Purpose of the Study:
- To develop an artificial intelligence algorithm for automatic detection of coronary artery tortuosity using coronary angiography.
- To analyze coronary artery tortuosity with deep learning techniques.
Main Methods:
- Utilized deep learning, specifically convolutional neural networks (CNNs), to classify coronary angiographies as tortuous or non-tortuous.
- Trained the model on 658 left (Spider) and right (45°/0°) coronary angiographies using fivefold cross-validation.
Main Results:
- The AI system achieved a test accuracy of 87% ± 6% for detecting coronary artery tortuosity.

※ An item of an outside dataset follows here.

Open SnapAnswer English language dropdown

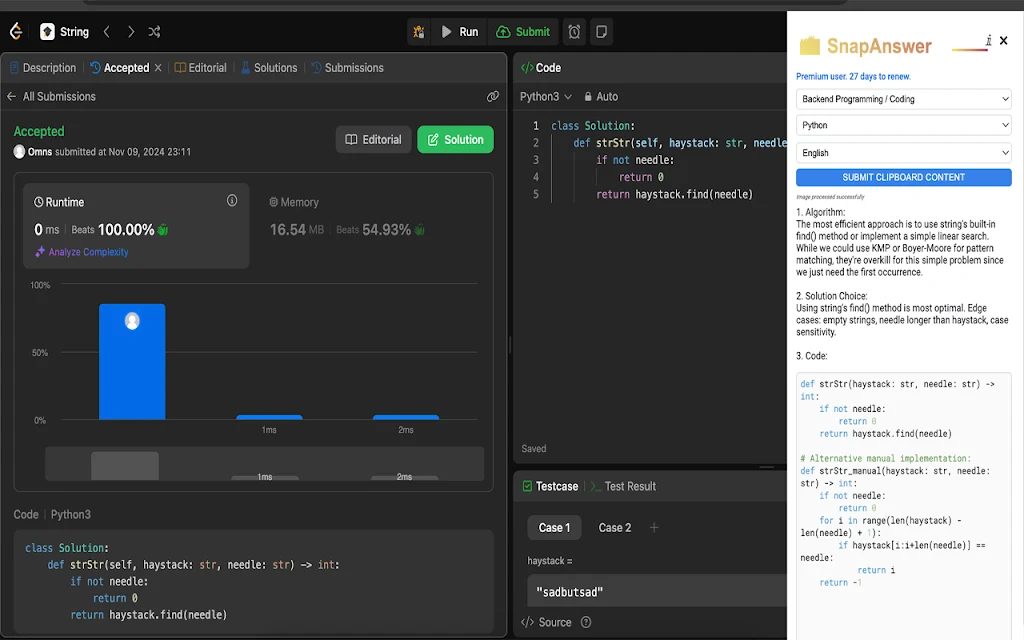tap(904, 153)
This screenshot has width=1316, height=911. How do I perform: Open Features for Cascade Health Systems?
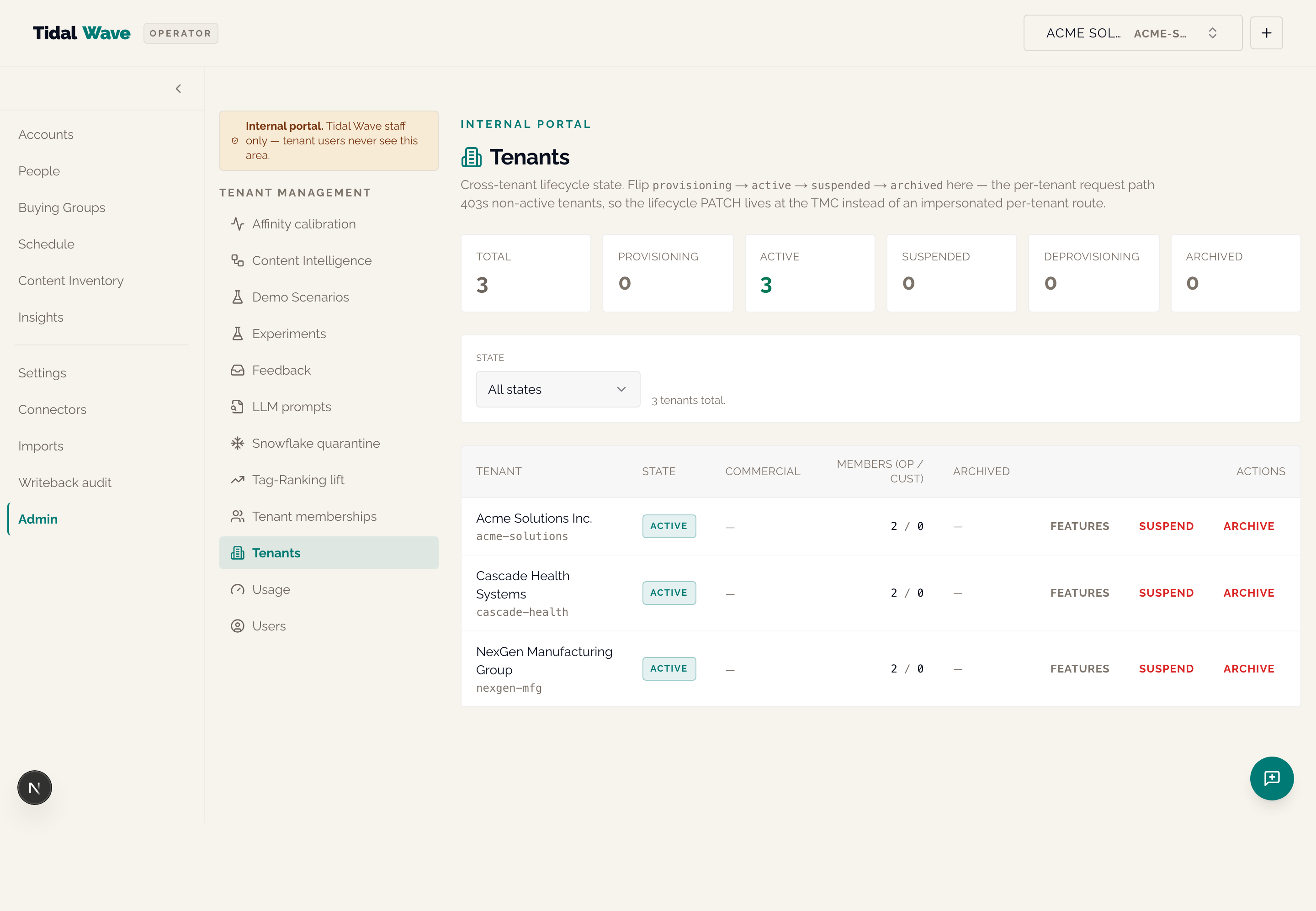(1079, 593)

- The model demonstrated a mean area under the curve of 0.96 ± 0.03, with sensitivity and specificity comparable to expert radiologists.
Conclusions:
- Deep learning CNNs offer a promising, automated approach for detecting coronary artery tortuosity.

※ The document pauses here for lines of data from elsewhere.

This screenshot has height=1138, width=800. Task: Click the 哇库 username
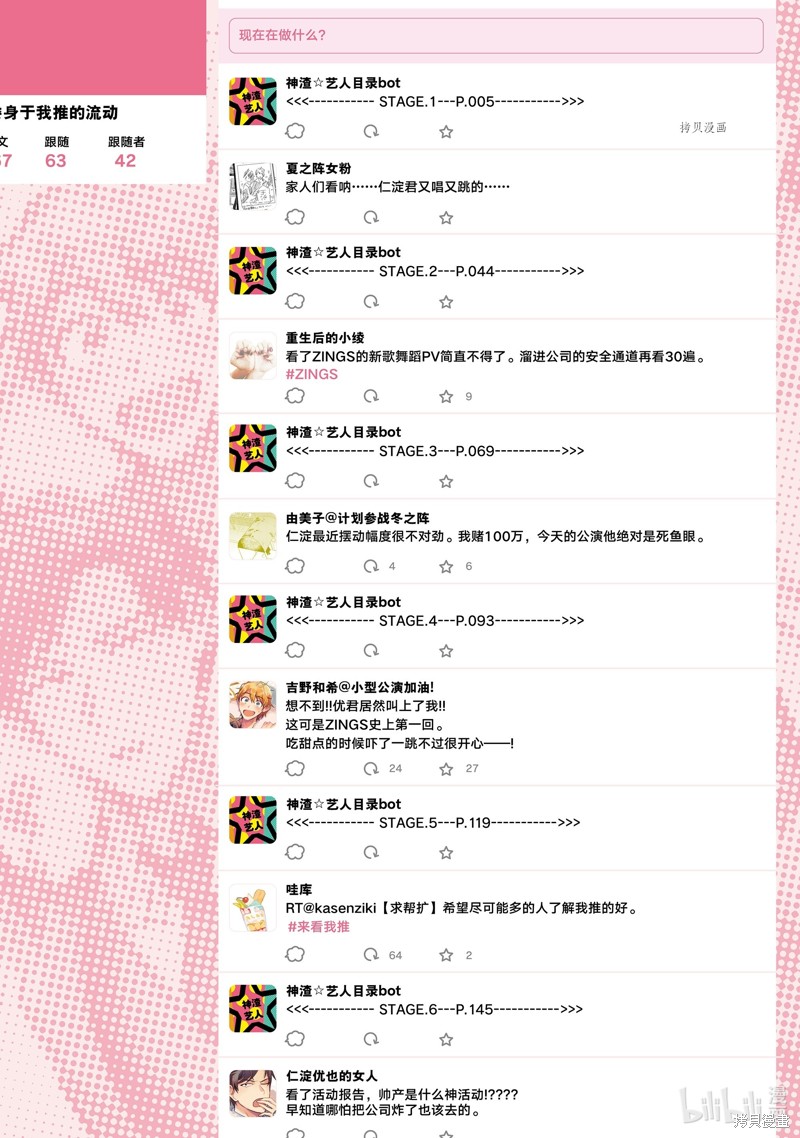299,890
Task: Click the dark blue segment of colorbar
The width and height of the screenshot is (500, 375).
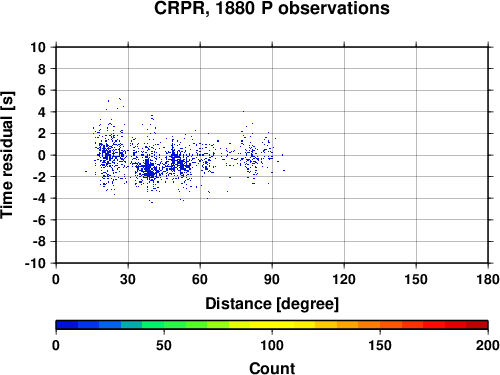Action: click(x=67, y=325)
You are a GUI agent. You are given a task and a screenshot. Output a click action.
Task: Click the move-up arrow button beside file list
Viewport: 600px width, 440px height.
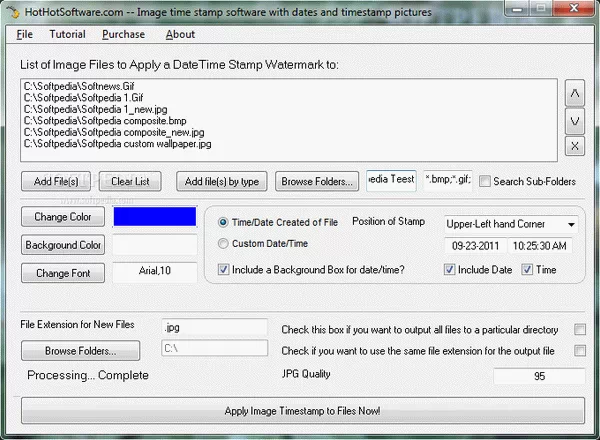[575, 95]
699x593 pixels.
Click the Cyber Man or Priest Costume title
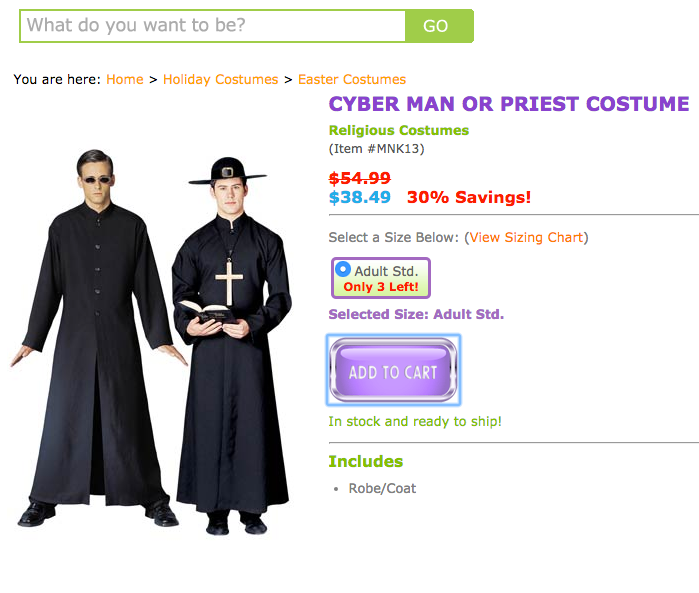point(509,104)
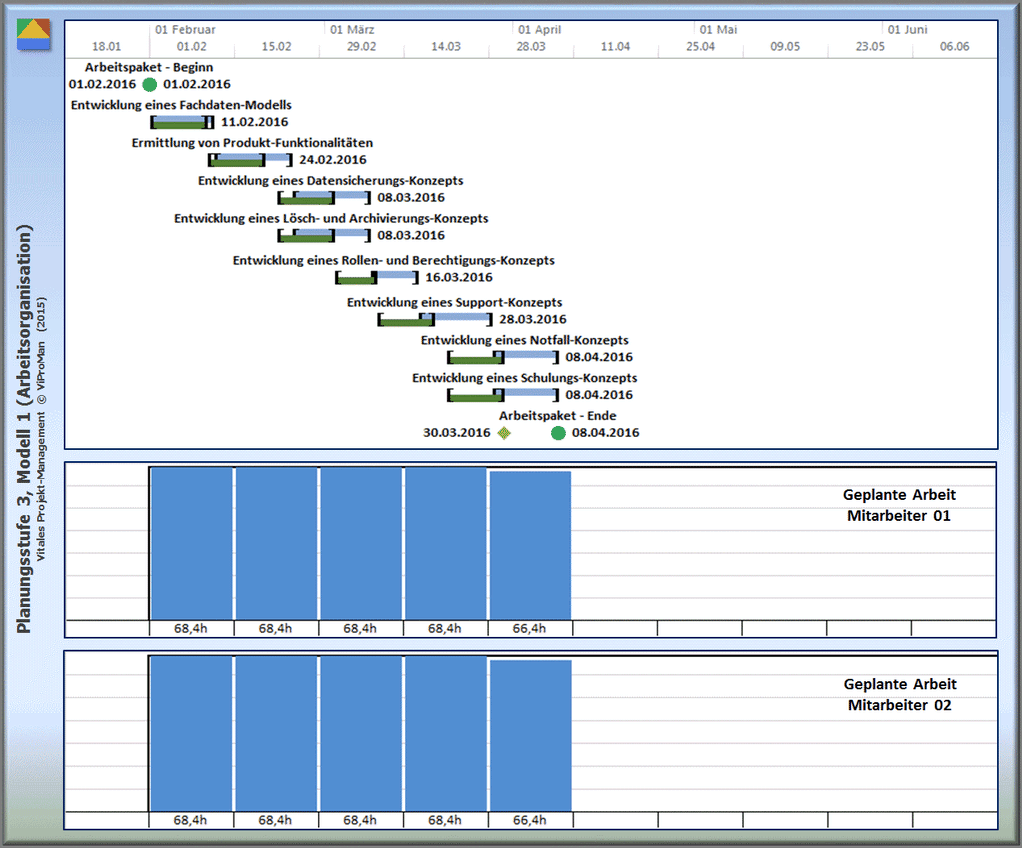Click the Notfall-Konzepts Gantt bar
1022x848 pixels.
(x=503, y=357)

- This AI-driven system has significant potential applications in cardiology and medical imaging for improved patient care.
Abstract:
Coronary artery tortuosity is usually an undetected condition in patients undergoing coronary angiography. This condition requires a longer examination by the specialist to be detected. Yet, detailed knowledge of the morphology of coronary arteries is essential for planning any interventional treatment, such as stenting. We aimed to analyze coronary artery tortuosity in coronary angiography with artificial intelligence techniques to develop an algorithm capable of automatically detecting this condition in patients. This work uses deep learning techniques, in particular, convolutional neural networks, to classify patients into tortuous or non-tortuous based on their coronary angiography. The developed model was trained both on left (Spider) and right (45°/0°) coronary angiographies following a fivefold cross-validation procedure. A total of 658 coronary angiographies were included. Experimental results demonstrated satisfactory performance of our image-based tortuosity detection system, with a test accuracy of (87 ± 6)%. The deep learning model had a mean area under the curve of 0.96 ± 0.03 over the test sets. The sensitivity, specificity, positive predictive values, and negative predictive values of the model for detecting coronary artery tortuosity were (87 ± 10)%, (88 ± 10)%, (89 ± 8)%, and (88 ± 9)%, respectively. Deep learning convolutional neural networks were found to have comparable sensitivity and specificity with independent experts' radiological visual examination for detecting coronary artery tortuosity for a conservative threshold of 0.5. These findings have promising applications in the field of cardiology and medical imaging.